Mutui casa, si può chiedere la sospensione

28 Agosto 2016

Le prime misure della protezione civile per chi ha avuto l’abitazione distrutta o danneggiata

ROMA. Individuazione dei soggetti che assicurano gli interventi; contributi per autonoma sistemazione; occupazioni di urgenza; sospensione dei mutui; contabilità speciali: sono i capitoli della prima ordinanza, firmata dal Capo del Dipartimento della Protezione Civile Fabrizio Curcio relativa all'emergenza legata al terremoto che ha colpito il Lazio, le Marche, l'Umbria e l'Abruzzo. Nell'ordinanza sono innanzitutto individuati i soggetti che assicurano gli interventi sotto il coordinamento del Capo Dipartimento della Protezione Civile: i Presidenti delle Regioni, i Prefetti e i Sindaci dei Comuni interessati dall'evento sismico, insieme alle componenti e alle strutture operative del Servizio nazionale della protezione civile. Le attività messe in campo in questa fase sono relative al soccorso, all'assistenza e al ricovero delle popolazioni colpite dal terremoto, alla messa in sicurezza delle aree interessate e agli interventi urgenti per evitare situazioni di pericolo o maggiori danni. L'ordinanza stabilisce inoltre che i Comuni curino l'istruttoria per l'assegnazione del contributo di autonoma sistemazione destinato alle famiglie la cui abitazione sia stata distrutta in tutto o in parte, oppure sia stata sgomberata a seguito del terremoto. Il contributo è di 200 euro al mese per ogni persona che risiede nell'abitazione e comunque fino ad un massimo di 600 euro mensili. Se il nucleo familiare è composto da una sola persona, il contributo è di 300 euro. Nel caso in cui siano presenti persone di età superiore ai 65 anni, portatrici di handicap, o disabili con una percentuale di invalidità non inferiore al 67%, è concesso un contributo aggiuntivo di 200 euro mensili per ognuna della persone indicate, anche oltre il limite massimo di 600 euro mensili previsti per famiglia.

Per le attività di soccorso, assistenza e ricovero delle popolazioni colpite dagli eventi, i Sindaci possono provvedere all'occupazione d'urgenza e alle eventuali espropriazioni con l'adozione di un decreto di occupazione d'urgenza.

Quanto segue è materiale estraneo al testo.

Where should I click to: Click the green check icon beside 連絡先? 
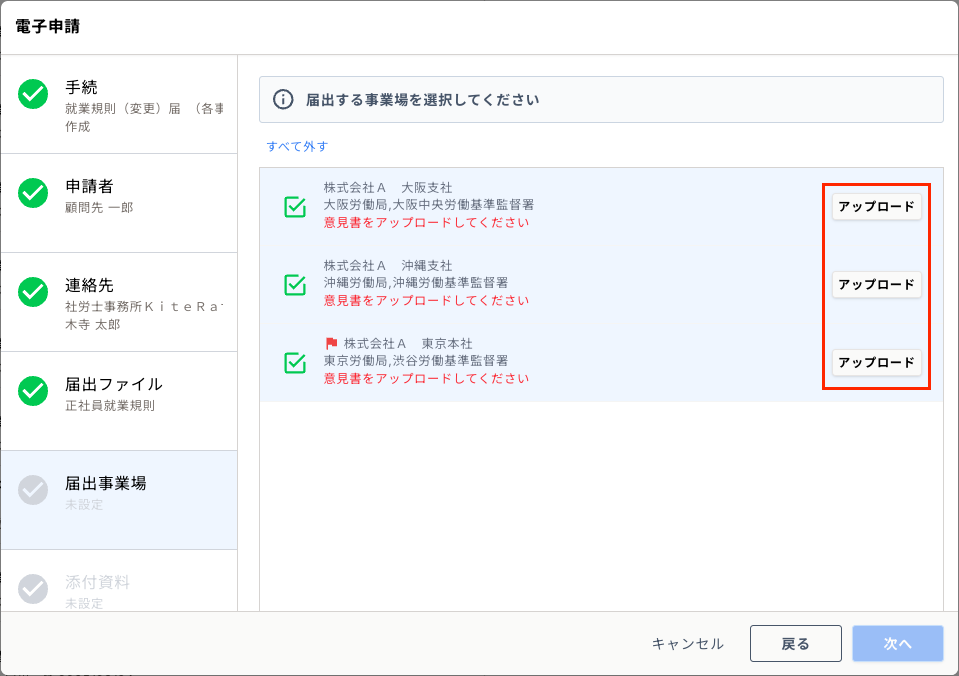click(x=33, y=292)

L’ordinanza prevede anche che i titolari di mutui relativi agli edifici distrutti o resi inagibili anche parzialmente, possono richiedere la sospensione delle rate dei mutui, optando tra la sospensione dell'intera rata e quella della sola quota capitale. L'agevolazione è prevista anche per negozi e uffici. Infine l'ordinanza, riprendendo quanto previsto nella delibera del Consiglio dei Ministri del 25 agosto, prevede che per l'utilizzo dei 50 milioni siano istituite contabilità speciali a favore delle Regioni interessate.